== Data for this exercise ==
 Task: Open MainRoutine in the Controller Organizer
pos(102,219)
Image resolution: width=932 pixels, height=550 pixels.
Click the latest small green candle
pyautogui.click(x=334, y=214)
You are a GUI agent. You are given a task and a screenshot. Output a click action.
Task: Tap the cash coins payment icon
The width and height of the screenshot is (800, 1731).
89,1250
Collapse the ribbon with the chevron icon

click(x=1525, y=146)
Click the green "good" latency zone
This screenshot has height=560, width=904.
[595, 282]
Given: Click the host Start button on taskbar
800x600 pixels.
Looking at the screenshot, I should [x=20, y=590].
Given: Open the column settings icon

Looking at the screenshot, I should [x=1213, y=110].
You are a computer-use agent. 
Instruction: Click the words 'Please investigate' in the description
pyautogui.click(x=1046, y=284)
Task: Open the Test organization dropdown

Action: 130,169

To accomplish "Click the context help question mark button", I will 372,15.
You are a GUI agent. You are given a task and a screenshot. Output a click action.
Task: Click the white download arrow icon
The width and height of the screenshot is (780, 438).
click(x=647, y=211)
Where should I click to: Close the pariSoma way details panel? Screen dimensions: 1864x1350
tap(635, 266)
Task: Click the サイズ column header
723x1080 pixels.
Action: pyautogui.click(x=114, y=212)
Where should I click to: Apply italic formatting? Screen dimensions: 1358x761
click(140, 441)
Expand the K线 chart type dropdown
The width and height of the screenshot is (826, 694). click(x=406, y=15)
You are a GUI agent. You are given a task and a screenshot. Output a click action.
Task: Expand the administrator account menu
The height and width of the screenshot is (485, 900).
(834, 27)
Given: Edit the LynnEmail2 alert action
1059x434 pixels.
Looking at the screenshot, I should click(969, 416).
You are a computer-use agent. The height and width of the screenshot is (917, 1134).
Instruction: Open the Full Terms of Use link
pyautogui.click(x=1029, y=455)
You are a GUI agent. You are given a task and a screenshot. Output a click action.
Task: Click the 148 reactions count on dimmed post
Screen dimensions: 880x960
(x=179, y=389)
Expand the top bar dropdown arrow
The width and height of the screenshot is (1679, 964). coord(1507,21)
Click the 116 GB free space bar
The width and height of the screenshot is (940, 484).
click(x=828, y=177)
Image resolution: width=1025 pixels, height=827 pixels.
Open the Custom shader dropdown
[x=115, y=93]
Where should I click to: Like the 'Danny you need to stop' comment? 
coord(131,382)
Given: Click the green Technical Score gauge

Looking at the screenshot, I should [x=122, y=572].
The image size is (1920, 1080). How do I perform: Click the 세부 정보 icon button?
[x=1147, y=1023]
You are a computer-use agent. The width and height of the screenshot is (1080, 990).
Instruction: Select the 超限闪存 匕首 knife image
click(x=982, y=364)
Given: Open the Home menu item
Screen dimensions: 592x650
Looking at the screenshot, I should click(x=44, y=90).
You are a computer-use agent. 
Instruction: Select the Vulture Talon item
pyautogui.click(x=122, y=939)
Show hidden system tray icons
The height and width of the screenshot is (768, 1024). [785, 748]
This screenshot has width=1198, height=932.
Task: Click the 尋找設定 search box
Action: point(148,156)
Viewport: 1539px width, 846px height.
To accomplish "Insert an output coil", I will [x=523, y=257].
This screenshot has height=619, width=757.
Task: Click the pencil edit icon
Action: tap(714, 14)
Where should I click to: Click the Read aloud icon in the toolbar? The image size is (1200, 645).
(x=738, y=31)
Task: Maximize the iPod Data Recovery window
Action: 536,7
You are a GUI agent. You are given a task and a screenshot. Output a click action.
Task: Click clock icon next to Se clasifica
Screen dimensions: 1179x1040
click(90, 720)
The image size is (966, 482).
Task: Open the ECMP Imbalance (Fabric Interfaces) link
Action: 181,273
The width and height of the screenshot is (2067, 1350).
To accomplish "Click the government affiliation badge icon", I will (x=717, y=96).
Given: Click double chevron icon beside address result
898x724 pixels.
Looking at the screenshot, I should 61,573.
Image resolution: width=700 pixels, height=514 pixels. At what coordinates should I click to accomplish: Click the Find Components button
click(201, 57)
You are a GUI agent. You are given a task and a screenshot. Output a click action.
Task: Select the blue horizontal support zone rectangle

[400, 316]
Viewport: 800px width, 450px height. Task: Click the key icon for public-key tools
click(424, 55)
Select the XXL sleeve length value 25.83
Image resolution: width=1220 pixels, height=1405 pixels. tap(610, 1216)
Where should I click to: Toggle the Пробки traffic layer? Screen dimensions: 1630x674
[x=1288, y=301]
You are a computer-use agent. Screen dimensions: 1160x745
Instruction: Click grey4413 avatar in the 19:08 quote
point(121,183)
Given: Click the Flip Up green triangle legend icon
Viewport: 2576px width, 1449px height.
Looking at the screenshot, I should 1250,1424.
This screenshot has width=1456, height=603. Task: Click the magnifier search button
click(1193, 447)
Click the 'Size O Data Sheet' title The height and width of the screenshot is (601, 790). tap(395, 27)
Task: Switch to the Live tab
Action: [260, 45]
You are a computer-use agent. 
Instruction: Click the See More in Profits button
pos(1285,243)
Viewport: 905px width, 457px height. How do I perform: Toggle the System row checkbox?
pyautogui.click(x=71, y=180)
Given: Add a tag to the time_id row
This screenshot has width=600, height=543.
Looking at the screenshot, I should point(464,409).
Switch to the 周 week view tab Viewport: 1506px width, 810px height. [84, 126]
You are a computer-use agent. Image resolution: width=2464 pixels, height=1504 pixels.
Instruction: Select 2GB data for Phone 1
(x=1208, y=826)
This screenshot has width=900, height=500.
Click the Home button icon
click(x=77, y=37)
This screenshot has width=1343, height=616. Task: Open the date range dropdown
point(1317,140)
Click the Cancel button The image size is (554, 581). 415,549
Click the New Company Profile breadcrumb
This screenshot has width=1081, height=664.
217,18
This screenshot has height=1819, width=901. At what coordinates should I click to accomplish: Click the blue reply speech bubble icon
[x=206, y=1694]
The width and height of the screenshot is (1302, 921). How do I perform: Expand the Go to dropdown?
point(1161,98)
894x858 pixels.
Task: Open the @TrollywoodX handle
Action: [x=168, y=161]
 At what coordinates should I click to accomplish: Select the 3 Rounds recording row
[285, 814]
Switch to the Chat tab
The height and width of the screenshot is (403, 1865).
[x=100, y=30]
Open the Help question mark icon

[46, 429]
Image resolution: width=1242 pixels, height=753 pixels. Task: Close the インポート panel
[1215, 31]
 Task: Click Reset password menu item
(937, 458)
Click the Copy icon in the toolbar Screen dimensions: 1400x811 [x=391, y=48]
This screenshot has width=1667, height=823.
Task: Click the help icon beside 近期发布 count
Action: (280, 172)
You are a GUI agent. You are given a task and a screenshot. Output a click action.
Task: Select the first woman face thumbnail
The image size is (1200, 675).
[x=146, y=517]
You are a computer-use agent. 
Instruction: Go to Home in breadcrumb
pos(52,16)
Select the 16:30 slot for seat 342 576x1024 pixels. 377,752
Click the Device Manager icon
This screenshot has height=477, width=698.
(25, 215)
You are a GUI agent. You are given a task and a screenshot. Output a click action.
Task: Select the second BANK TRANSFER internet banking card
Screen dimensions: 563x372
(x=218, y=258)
===
● **Task statement**: Your answer should be the lines above from the one containing "The width and height of the screenshot is (2067, 1350)." through the one containing "Given: Add a tag to the time_id row", copied exactly and with both ends kept.

● **Solved problem**:
The width and height of the screenshot is (2067, 1350).
To accomplish "Click the government affiliation badge icon", I will (x=717, y=96).
Given: Click double chevron icon beside address result
898x724 pixels.
Looking at the screenshot, I should 61,573.
Image resolution: width=700 pixels, height=514 pixels. At what coordinates should I click to accomplish: Click the Find Components button
click(201, 57)
You are a GUI agent. You are given a task and a screenshot. Output a click action.
Task: Select the blue horizontal support zone rectangle

[400, 316]
Viewport: 800px width, 450px height. Task: Click the key icon for public-key tools
click(424, 55)
Select the XXL sleeve length value 25.83
Image resolution: width=1220 pixels, height=1405 pixels. tap(610, 1216)
Where should I click to: Toggle the Пробки traffic layer? Screen dimensions: 1630x674
[x=1288, y=301]
You are a computer-use agent. Screen dimensions: 1160x745
Instruction: Click grey4413 avatar in the 19:08 quote
point(121,183)
Given: Click the Flip Up green triangle legend icon
Viewport: 2576px width, 1449px height.
Looking at the screenshot, I should 1250,1424.
This screenshot has width=1456, height=603. Task: Click the magnifier search button
click(1193, 447)
Click the 'Size O Data Sheet' title The height and width of the screenshot is (601, 790). tap(395, 27)
Task: Switch to the Live tab
Action: [260, 45]
You are a computer-use agent. 
Instruction: Click the See More in Profits button
pos(1285,243)
Viewport: 905px width, 457px height. How do I perform: Toggle the System row checkbox?
pyautogui.click(x=71, y=180)
Given: Add a tag to the time_id row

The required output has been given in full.